▶ **What is required**
Can you recast the material between the lines holding "The image size is (1200, 630)." and "Looking at the screenshot, I should coord(385,58).", inclusive, as a JSON list of strings with one string per line and blank lines omitted?

-- BEGIN --

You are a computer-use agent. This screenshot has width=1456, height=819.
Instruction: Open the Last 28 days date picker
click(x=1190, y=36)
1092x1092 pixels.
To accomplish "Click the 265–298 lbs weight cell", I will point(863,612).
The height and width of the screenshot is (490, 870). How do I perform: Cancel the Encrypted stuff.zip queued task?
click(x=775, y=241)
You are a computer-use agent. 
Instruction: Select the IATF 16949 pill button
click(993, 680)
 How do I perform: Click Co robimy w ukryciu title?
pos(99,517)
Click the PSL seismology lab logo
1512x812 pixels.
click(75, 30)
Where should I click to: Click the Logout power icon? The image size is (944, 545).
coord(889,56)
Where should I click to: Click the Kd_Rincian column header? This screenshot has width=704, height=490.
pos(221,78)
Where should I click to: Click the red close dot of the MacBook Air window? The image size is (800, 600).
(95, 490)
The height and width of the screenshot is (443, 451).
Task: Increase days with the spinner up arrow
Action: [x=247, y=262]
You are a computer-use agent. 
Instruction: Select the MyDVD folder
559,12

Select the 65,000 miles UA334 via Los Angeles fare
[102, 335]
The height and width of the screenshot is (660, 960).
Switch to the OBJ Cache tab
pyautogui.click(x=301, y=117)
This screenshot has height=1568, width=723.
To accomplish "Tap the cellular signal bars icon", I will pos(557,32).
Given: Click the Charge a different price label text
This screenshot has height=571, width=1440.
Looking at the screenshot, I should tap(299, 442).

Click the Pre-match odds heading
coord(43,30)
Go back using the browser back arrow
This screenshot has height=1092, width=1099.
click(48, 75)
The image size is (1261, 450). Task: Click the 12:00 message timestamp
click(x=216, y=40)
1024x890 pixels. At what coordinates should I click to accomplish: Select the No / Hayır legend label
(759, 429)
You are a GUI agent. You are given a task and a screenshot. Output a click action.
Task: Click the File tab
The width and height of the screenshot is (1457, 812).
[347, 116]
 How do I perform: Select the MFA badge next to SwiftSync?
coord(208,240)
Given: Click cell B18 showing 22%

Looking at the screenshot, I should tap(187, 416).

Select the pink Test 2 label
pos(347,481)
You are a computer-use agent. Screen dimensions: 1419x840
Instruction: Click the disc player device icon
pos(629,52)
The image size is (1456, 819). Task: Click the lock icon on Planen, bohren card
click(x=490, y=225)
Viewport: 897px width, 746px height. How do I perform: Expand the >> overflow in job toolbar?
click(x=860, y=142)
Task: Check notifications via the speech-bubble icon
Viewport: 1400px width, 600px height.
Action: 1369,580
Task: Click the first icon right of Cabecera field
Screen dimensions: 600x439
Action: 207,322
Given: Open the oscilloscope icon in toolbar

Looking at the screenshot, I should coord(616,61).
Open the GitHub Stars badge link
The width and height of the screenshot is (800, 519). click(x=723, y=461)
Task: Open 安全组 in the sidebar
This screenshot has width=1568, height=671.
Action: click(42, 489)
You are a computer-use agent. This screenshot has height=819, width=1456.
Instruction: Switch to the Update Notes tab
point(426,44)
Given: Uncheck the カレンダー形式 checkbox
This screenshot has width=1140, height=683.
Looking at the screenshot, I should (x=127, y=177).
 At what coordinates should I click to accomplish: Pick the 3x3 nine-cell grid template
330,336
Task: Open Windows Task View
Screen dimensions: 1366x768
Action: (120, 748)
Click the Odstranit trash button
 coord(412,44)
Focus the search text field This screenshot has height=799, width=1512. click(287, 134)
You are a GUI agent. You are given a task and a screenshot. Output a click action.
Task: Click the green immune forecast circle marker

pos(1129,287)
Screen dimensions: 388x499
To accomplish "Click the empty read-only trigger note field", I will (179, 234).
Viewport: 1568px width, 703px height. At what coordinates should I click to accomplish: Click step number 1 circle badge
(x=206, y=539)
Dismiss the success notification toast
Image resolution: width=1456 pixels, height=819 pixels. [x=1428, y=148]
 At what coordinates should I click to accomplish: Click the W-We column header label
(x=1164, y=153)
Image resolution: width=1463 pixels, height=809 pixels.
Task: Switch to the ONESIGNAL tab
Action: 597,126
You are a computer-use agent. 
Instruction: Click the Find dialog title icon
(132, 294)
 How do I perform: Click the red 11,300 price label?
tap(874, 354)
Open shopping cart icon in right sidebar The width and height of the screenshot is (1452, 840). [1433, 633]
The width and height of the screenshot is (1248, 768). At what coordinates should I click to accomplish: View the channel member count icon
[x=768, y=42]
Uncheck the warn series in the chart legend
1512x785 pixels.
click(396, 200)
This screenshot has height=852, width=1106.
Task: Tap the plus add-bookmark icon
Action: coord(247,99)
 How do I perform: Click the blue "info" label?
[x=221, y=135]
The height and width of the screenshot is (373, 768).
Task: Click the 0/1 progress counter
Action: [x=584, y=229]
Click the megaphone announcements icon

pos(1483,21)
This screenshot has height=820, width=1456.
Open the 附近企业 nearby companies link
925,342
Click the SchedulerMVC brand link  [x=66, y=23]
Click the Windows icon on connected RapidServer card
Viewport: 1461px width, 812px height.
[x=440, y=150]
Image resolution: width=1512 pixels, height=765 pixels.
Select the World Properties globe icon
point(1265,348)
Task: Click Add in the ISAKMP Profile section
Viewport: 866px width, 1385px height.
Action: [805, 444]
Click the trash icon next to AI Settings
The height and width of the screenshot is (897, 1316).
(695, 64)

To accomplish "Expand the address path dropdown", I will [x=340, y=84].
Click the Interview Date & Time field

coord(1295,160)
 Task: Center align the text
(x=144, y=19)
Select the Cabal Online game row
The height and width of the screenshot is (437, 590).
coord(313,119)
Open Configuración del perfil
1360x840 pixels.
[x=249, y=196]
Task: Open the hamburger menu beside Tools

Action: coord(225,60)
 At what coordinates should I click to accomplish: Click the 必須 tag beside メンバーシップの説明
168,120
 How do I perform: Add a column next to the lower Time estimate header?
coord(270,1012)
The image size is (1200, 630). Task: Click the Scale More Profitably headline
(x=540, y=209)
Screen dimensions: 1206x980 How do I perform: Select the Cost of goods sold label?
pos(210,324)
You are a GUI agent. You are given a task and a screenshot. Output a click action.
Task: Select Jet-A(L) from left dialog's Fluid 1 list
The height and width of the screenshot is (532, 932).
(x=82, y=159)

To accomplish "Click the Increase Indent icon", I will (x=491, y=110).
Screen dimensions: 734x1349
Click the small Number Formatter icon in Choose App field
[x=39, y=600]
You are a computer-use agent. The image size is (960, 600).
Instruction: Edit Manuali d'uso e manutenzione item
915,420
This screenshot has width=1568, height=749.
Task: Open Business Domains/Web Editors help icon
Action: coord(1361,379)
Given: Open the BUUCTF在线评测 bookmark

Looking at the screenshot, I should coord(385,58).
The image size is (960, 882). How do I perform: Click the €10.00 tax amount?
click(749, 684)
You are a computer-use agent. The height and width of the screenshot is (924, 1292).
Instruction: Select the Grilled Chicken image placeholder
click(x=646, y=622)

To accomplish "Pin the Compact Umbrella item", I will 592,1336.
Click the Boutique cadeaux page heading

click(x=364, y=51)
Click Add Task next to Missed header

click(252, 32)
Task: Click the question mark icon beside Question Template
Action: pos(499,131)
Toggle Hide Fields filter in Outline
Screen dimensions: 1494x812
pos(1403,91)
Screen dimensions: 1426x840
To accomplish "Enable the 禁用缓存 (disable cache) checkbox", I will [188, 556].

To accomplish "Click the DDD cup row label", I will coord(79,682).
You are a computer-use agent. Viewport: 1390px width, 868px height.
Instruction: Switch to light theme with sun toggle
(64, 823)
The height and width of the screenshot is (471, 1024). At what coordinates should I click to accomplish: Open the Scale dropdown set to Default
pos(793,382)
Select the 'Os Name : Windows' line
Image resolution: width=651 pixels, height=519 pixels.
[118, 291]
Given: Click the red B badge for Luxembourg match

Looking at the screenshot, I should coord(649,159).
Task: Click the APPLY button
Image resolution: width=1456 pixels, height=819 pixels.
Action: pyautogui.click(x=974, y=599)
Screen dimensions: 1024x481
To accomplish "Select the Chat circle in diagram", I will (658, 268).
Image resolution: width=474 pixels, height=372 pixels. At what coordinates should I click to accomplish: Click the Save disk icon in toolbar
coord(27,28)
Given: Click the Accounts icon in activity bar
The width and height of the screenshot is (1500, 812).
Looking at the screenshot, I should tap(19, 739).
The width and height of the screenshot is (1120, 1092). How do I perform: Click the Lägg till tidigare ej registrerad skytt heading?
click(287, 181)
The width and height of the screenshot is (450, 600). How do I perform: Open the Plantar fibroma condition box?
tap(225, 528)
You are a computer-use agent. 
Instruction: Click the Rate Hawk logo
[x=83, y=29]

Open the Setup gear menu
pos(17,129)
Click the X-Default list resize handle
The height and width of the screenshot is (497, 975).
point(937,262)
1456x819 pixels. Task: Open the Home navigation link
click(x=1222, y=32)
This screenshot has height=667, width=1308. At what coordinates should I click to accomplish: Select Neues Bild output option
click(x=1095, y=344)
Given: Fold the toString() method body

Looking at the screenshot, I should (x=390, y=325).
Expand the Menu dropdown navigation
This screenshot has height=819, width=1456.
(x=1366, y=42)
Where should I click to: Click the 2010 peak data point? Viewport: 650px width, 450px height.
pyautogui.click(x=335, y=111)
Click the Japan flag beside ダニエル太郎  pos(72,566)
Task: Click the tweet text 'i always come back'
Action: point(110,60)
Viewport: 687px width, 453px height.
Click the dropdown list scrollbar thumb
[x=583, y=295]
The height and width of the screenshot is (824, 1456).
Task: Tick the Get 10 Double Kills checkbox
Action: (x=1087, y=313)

-- END --

▶ **Task response**
[
  "The image size is (1200, 630). Task: Click the Scale More Profitably headline",
  "(x=540, y=209)",
  "Screen dimensions: 1206x980 How do I perform: Select the Cost of goods sold label?",
  "pos(210,324)",
  "You are a GUI agent. You are given a task and a screenshot. Output a click action.",
  "Task: Select Jet-A(L) from left dialog's Fluid 1 list",
  "The height and width of the screenshot is (532, 932).",
  "(x=82, y=159)",
  "To accomplish \"Click the Increase Indent icon\", I will (x=491, y=110).",
  "Screen dimensions: 734x1349",
  "Click the small Number Formatter icon in Choose App field",
  "[x=39, y=600]",
  "You are a computer-use agent. The image size is (960, 600).",
  "Instruction: Edit Manuali d'uso e manutenzione item",
  "915,420",
  "This screenshot has width=1568, height=749.",
  "Task: Open Business Domains/Web Editors help icon",
  "Action: coord(1361,379)",
  "Given: Open the BUUCTF在线评测 bookmark",
  "Looking at the screenshot, I should coord(385,58)."
]